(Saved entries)
- - - - -
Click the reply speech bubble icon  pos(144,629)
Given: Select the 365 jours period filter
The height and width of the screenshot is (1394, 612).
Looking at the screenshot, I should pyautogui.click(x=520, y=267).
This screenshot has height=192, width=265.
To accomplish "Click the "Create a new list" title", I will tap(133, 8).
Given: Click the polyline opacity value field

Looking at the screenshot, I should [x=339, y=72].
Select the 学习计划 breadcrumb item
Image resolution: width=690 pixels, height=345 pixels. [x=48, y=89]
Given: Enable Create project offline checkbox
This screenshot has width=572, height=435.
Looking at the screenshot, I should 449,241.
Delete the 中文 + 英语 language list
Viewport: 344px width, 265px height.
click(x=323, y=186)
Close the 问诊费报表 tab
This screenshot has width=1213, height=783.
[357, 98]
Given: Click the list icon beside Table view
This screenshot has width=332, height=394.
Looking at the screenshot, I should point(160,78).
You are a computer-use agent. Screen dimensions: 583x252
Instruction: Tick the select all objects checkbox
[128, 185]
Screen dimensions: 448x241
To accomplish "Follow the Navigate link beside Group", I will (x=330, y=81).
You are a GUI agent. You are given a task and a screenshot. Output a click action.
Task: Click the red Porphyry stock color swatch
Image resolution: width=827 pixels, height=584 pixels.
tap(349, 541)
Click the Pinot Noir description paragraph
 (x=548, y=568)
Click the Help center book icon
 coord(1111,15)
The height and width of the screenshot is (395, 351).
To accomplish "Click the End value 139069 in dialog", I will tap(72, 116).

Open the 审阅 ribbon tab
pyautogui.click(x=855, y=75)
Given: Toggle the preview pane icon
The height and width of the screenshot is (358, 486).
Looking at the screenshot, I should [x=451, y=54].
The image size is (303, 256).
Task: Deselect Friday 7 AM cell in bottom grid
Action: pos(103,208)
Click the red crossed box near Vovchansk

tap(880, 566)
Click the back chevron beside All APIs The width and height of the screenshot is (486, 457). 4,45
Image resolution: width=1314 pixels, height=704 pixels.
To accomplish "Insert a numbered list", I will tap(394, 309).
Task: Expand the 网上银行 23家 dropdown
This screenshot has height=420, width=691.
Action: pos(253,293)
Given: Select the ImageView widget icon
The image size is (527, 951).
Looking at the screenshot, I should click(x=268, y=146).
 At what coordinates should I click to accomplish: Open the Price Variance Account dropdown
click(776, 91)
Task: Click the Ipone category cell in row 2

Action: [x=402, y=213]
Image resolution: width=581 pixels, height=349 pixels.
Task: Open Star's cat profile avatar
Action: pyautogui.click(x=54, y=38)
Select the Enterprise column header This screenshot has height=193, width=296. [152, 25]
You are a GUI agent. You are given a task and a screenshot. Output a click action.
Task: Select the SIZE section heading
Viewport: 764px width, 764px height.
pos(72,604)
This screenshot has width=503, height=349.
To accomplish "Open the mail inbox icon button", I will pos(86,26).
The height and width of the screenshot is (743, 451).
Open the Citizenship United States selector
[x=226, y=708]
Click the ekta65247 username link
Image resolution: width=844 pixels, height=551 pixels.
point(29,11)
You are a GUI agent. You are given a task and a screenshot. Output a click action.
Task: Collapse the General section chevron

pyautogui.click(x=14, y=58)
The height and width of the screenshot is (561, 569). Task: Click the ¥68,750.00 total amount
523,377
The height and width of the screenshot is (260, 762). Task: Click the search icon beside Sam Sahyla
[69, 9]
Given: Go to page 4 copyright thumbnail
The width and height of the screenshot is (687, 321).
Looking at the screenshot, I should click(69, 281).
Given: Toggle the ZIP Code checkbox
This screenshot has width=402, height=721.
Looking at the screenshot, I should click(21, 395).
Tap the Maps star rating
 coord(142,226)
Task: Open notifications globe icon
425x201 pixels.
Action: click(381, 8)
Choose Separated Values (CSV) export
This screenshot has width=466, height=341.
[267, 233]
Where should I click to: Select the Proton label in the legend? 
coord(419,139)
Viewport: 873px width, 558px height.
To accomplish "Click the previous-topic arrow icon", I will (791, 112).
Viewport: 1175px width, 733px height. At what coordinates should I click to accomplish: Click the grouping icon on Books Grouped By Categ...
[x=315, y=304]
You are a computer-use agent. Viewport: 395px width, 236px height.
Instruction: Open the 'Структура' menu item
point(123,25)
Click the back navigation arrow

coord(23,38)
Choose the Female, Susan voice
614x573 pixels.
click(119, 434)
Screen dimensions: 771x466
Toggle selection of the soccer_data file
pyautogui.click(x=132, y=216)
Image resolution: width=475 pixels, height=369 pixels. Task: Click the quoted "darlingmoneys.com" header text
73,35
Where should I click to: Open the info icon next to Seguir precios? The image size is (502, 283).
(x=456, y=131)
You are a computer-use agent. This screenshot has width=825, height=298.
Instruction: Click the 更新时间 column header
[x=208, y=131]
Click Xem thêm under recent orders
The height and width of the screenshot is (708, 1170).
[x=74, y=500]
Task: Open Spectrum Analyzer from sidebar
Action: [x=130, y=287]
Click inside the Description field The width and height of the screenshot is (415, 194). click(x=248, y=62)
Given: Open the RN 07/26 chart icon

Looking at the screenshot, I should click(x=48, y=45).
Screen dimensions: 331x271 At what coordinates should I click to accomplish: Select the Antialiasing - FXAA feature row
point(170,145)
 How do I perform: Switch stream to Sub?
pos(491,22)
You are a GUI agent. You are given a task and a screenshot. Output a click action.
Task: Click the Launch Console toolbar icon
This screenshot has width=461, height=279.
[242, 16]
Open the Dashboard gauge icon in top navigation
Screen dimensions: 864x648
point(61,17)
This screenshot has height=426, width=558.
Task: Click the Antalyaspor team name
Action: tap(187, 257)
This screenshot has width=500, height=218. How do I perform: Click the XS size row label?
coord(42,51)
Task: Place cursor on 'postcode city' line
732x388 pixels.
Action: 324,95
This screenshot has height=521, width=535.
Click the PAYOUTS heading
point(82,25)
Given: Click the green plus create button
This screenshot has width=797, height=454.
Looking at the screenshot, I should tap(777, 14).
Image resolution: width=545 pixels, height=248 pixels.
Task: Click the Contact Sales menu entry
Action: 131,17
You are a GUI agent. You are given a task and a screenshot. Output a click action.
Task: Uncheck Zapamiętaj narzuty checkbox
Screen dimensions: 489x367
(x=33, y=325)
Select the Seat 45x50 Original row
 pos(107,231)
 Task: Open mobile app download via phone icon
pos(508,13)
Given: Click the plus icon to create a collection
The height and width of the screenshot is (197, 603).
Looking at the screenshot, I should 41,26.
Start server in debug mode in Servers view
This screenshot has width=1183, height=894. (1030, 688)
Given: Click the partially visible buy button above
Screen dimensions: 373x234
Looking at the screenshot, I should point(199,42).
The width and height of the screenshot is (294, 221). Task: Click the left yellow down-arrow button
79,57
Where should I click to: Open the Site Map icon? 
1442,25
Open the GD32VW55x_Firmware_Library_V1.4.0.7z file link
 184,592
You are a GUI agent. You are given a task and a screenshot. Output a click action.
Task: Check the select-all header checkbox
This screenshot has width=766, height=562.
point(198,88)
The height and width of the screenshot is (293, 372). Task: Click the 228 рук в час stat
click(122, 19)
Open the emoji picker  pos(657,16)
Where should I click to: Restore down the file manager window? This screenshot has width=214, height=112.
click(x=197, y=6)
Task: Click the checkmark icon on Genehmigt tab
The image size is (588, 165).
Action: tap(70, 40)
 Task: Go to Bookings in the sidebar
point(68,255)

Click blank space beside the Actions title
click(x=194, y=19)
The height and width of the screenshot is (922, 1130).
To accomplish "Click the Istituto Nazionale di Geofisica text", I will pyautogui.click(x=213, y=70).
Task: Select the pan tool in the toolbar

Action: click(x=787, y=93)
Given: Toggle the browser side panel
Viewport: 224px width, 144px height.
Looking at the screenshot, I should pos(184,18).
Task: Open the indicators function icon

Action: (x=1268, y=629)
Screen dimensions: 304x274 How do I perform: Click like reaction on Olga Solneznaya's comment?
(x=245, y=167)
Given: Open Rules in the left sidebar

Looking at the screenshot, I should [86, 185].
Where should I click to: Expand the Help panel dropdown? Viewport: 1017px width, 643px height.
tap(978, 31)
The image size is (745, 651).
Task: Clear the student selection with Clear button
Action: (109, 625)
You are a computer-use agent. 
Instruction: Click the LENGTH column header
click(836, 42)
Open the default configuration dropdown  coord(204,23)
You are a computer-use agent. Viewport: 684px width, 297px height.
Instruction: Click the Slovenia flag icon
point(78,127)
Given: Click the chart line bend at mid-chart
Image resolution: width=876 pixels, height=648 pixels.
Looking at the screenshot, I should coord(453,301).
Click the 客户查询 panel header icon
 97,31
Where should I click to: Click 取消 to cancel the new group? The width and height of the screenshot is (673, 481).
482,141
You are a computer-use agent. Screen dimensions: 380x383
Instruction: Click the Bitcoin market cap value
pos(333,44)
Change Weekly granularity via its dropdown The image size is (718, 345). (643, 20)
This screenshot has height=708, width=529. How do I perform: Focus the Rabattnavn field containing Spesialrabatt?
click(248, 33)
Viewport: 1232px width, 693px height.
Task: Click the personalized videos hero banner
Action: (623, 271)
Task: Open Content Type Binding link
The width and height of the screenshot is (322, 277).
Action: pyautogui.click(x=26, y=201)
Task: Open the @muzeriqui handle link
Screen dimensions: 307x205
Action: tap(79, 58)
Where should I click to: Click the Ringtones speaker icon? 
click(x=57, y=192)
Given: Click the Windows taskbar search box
- - - - -
(ASSIGNMENT): Above are records; say how many of their lines contain the word "plus", giving only the number.

(EXPECTED OUTPUT): 2